Una parte del patrimonio de la historia del transporte terrestre regional que hoy está terminando arrinconado en una avenida en mal estado, y una edificación que lucha por seguir en pie para seguir siendo el punto de confluencia cultural más representativo de la ciudad. Y que ha sido escenario de miles de historias de millones de pasajeros que han pasado por aquí: agricultores que llegan con sus hortalizas, estudiantes que se quedan dormidos apenas llega el bus… pasajeros, choferes, auxiliares y trabajadores cuyas vidas han girado en torno a este terminal.
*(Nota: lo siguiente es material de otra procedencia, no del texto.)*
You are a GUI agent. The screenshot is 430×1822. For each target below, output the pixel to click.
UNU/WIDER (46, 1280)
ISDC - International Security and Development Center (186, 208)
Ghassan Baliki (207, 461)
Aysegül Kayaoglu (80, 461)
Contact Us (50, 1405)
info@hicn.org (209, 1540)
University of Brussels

Como la vida de René Biset, el señor de informaciones y la voz de los parlantes del terminal, de quien me paso a despedir antes de irme. “¿Y hasta cuándo va a trabajar aquí?”, le pregunto. “Hasta cuando Dios quiera”, dice con cierta nostalgia mirando el atardecer, donde los últimos tenues rayos naranjas del sol que cae se ven entre las ventanas de un bus repleto que sale del terminal para encaminarse por la avenida Balmaceda.